# Meyers Snow Plow



## Hairy (Dec 16, 2003)

Looking for a control valve for the old style Meyers engine driven hydraulic systems......lift/angle control box if you will...some refer to it as the Monarch valve as that was it's manufactuer


----------



## Hairy (Dec 16, 2003)

PS:
Any help or advice gladly taken


----------



## Hairy (Dec 16, 2003)

Please keep looking


----------



## mavrim (Oct 28, 2003)

*valve*

I was searching ebay a few moments ago for "meyer snow" and I saw an older meyer valve. Also check your local junk yards !

Meyer valve on Ebay:


----------



## Hairy (Dec 16, 2003)

Thanks for looking..........I saw that valve and it's not an original valve...it is a three spool valve.....would never have been on original truck as far as I know!
See the three levers? Someone probably replaced the original with this one...something off a piece of equipment.....problem is plow pumps usually don't supply enough GPM to make thes larger valves work properly!
Keep Hunting and I Thank You


----------



## tvpierce (Aug 7, 2003)

Hairy,

First off, welcome to PlowSite. Good to hear from another Adirondacker -- I'm originally from Inlet, NY and get back there several times a year to see my folks.

As far as your valve body, my only experience is with Fisher under-hood/belt-driven hydraulics. But I don't see any reason why a Fisher valve body wouldn't work with your Meyer set-up. My guess would be that the fittings are even the same -- but if they're not, they could be easily adapted. The reason you may want to go the Fisher route is that they are much more readily available. There are more of them around than the Meyers -- so you'll have a better chance at finding one used -- and if you prefer, Fisher dealers still sell them new.

There's a place out here in Maine that sells used plows and plow parts. I've ordered from them and they shipped my parts to my house (they're located in Bangor -- about 2 hours from me).

PM me if you need the info.

Jeff Pierce


----------



## tvpierce (Aug 7, 2003)

_Dataset rows_:

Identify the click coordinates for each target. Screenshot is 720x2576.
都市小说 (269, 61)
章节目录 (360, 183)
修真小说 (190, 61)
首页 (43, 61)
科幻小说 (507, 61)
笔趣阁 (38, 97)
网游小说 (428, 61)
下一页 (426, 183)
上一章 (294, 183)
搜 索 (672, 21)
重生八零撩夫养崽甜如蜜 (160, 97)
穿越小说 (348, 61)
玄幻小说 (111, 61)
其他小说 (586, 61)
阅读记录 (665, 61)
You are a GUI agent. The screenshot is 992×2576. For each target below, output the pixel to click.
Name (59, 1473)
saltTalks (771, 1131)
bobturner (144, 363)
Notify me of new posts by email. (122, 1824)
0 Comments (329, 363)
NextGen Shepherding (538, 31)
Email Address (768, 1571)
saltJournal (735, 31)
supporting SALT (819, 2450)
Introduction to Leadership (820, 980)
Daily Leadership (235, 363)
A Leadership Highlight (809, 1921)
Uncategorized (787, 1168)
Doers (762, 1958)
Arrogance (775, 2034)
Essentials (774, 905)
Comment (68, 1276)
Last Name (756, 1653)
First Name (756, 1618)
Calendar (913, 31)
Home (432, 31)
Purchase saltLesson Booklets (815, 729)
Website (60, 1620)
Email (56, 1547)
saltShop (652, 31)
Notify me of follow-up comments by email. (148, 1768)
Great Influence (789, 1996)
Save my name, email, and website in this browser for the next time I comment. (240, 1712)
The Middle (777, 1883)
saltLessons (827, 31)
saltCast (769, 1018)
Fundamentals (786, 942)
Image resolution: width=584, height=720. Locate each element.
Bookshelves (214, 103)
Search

_Required task_: Revise the Meyers snow plow thread, starting with "Meyer valve on" and going on through "far as I know!", so that "three spool valve" becomes "multi-spool valve".

_Exercise solution_:
Meyer valve on Ebay:


----------



## Hairy (Dec 16, 2003)

Thanks for looking..........I saw that valve and it's not an original valve...it is a multi-spool valve.....would never have been on original truck as far as I know!